After all, according to them, whenever they speak up about it, the organization tries to shut them down by taking action. Ronald Miscavige, the father of the Church’s leader, David Miscavige, was probably one of the most shocking people to make an appearance in this. So, let’s find out more about him!

Who Is Ronald Miscavige?

Image Credit: Ron Miscavige / Facebook

Back in the 1960s, Ronald Miscavige, a trumpet player and a salesman, was residing in Willingboro, New Jersey, with his then-wife Loretta Miscavige and their four children. But when one of their sons, David, started suffering from asthma and severe allergies, they became worried about the future and his well-being. Therefore, with Ronald’s interest in the Church of Scientology rising, which he first found out about in a business meeting, he introduced his family to the religion.

Ronald sent his 9-year-old son, David, for his first “auditing,” a counseling session. According to the family, after just a single 45-minute session, David was cured. Subsequently, they all joined the Church in 1971, eventually setting up home in its headquarters, “Gold Base,” in Gilman Hot Springs, California.
Ronald Miscavige has since revealed that during their time at the Church, and even before, the family’s domestic life wasn’t the easiest, which was because of him – he used to hit them all. “Marriage-wise, we didn’t have a great marriage at all,” he told ABC.

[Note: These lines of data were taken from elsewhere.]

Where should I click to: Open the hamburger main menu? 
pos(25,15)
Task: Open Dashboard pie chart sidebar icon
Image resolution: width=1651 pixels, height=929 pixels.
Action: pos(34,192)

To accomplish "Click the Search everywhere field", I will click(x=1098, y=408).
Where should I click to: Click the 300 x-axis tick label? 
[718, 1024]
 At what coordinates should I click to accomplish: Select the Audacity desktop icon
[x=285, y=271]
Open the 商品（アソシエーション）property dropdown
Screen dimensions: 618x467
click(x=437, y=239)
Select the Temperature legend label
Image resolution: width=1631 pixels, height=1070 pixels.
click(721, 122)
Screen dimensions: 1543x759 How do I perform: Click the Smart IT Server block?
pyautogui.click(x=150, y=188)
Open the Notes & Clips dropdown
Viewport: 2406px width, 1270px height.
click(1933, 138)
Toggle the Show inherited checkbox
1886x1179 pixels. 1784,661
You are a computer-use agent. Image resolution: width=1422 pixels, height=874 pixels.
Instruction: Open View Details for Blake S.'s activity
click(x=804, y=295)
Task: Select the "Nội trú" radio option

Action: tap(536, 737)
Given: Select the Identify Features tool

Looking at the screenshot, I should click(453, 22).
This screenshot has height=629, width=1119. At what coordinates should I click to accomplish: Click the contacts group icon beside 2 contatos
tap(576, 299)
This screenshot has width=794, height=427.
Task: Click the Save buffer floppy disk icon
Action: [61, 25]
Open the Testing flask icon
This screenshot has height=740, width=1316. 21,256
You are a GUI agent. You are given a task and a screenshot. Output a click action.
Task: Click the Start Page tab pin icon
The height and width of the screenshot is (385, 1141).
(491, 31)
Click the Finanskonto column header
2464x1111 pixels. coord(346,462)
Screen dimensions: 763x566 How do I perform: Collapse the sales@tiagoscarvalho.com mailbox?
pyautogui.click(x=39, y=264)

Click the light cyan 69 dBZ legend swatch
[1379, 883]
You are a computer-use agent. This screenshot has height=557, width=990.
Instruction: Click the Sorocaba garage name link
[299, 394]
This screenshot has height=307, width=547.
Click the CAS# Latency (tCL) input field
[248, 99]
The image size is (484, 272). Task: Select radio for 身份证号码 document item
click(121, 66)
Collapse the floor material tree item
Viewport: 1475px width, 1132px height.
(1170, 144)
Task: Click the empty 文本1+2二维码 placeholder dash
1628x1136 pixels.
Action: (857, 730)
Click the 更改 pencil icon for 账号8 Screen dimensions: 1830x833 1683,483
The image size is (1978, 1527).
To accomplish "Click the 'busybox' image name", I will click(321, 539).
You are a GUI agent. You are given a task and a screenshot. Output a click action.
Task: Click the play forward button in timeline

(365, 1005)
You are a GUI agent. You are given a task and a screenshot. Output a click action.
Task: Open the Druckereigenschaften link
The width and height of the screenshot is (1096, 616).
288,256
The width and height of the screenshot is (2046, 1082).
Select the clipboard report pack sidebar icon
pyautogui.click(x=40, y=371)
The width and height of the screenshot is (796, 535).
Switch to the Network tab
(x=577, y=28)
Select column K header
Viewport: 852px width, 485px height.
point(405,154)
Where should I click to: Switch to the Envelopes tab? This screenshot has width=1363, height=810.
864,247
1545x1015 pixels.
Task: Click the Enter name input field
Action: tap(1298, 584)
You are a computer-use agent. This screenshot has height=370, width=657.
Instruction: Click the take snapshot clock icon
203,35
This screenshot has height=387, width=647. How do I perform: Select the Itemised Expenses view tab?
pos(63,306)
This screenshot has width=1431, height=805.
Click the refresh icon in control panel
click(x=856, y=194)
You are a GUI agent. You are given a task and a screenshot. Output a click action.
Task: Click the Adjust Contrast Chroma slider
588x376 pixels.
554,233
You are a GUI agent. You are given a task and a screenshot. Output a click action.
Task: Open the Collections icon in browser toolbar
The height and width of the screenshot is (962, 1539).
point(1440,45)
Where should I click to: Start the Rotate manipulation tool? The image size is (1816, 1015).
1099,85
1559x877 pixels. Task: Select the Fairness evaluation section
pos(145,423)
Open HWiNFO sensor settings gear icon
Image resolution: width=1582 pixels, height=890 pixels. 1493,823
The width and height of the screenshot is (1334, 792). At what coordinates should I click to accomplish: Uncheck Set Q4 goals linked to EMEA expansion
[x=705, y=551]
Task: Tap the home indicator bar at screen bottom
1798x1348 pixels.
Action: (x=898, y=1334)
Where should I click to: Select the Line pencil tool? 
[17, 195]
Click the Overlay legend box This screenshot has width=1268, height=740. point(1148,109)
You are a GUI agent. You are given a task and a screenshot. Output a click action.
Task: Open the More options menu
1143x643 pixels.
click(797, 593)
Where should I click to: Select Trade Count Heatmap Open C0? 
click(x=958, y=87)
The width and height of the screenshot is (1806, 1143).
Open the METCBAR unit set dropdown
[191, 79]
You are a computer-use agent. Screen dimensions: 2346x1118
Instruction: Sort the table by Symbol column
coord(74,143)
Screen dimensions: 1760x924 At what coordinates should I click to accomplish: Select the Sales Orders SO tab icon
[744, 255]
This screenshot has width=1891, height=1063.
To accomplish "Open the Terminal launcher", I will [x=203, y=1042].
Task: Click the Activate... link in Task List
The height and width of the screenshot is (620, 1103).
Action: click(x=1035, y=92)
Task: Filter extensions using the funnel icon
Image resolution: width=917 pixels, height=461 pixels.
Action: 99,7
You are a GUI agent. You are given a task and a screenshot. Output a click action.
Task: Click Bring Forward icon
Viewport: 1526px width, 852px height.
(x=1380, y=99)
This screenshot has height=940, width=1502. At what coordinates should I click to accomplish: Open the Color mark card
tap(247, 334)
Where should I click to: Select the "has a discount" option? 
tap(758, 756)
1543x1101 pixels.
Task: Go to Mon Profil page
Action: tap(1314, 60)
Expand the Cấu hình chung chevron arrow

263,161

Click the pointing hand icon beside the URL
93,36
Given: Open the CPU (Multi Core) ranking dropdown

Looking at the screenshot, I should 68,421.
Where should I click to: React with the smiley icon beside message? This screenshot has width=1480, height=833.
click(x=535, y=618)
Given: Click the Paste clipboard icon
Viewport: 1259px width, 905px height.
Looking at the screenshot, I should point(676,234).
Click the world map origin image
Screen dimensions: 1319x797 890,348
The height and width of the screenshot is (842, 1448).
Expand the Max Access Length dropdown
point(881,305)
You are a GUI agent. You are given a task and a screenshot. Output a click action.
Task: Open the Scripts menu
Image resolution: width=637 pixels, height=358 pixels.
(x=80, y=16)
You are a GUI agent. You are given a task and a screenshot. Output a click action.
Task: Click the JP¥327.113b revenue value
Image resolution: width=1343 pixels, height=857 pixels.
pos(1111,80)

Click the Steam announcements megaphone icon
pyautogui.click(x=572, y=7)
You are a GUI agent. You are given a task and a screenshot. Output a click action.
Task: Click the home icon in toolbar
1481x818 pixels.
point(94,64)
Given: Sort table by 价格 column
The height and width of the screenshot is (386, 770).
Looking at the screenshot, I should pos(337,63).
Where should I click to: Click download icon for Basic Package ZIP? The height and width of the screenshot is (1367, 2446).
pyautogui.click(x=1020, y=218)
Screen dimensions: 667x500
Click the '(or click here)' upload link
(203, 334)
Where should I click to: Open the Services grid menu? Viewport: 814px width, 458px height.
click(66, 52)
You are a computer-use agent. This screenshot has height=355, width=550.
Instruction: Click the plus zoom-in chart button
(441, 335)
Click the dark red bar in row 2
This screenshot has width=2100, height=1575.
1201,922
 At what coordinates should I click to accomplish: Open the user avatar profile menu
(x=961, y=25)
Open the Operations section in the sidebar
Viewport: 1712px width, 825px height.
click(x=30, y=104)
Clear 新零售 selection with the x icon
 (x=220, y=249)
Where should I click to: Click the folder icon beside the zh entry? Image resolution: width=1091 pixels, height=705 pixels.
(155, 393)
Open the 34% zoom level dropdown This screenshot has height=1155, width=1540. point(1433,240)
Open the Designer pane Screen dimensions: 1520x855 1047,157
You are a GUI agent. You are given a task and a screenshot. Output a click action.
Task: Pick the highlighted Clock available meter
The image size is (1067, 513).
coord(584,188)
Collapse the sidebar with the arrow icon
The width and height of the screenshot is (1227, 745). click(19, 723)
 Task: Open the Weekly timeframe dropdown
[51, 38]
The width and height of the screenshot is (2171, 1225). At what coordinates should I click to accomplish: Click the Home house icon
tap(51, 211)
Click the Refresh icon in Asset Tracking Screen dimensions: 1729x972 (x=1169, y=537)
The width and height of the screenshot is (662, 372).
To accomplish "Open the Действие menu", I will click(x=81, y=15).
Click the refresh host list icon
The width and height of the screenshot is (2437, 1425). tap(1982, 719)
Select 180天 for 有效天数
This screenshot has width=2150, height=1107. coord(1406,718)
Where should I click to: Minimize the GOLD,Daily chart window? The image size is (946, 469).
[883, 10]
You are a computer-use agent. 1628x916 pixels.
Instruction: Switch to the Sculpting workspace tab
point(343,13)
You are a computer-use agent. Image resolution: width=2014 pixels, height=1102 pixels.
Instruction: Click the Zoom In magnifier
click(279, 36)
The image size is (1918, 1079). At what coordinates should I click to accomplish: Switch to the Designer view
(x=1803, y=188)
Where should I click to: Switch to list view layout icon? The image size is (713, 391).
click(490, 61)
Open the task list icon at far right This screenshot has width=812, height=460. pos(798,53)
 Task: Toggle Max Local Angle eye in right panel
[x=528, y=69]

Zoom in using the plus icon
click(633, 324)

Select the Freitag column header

“We had strife, and there was some domestic abuse, which I don’t feel good about, and I don’t think you can make excuses for that, no matter what, or how much time goes by.” But as years went by and David took over the leadership of Scientology in 1986, the family still somewhat remained together, believing in their religion. That is until 2012 came around, and Ronald got access to the internet, only to discover some new information about the Church and its practices.

Consequently, Ronald and his wife loaded up their car, dodged the Church of Scientology’s security guards, and quietly fled the “Gold Base,” never to return again. Since then, he has not seen his son – or any of the other family members still inside – mainly because of it’s “disconnect” policy. After 42 years, Ronald “escaped” from the Church’s grasp and began publicly criticizing its practices and leaders.

Where Is Ronald Miscavige Now?

Image Credit: Ron Miscavige / Facebook

Now, according to his granddaughter, Ronald or Ron Miscavige apparently resides in Virginia with his eldest son, Ronald Jr. He has since written a memoir about his life inside the Church, titled “Ruthless: Scientology, My Son David Miscavige, and Me,” where he dubs it to be a “cult,” which suppresses any dissent and purposefully keeps its members in poverty. Furthermore, Ron has gone as far as to call David, the leader of Scientology, to be a dictator whose influence “over so many people is toxic,” and suggests that he may be a sociopath.

He made the latter statement because, in 2013, Ron discovered that he was being followed by two heavily armed private investigators at all times for over a year – since he left the Church. The investigators told the police that they were paid to do so by the Church of Scientology, to keep tabs on Ron, but the Church denied their claims. After leaving Scientology behind, all Ron wanted to do was get on with his life. He wanted to play his horn in Dixieland bands, and sell Exer-Genies.

However, he has since decided to go on a completely different path – one where he talks about the Church to raise awareness. For this, he uses YouTube as a platform to post story time videos as well as a series called ‘Life After Scientology with Ron Miscavige,’ wherein he talks to several former members of the organization and specialists “in hopes that families like his are not drawn in and later torn apart because of differing beliefs.”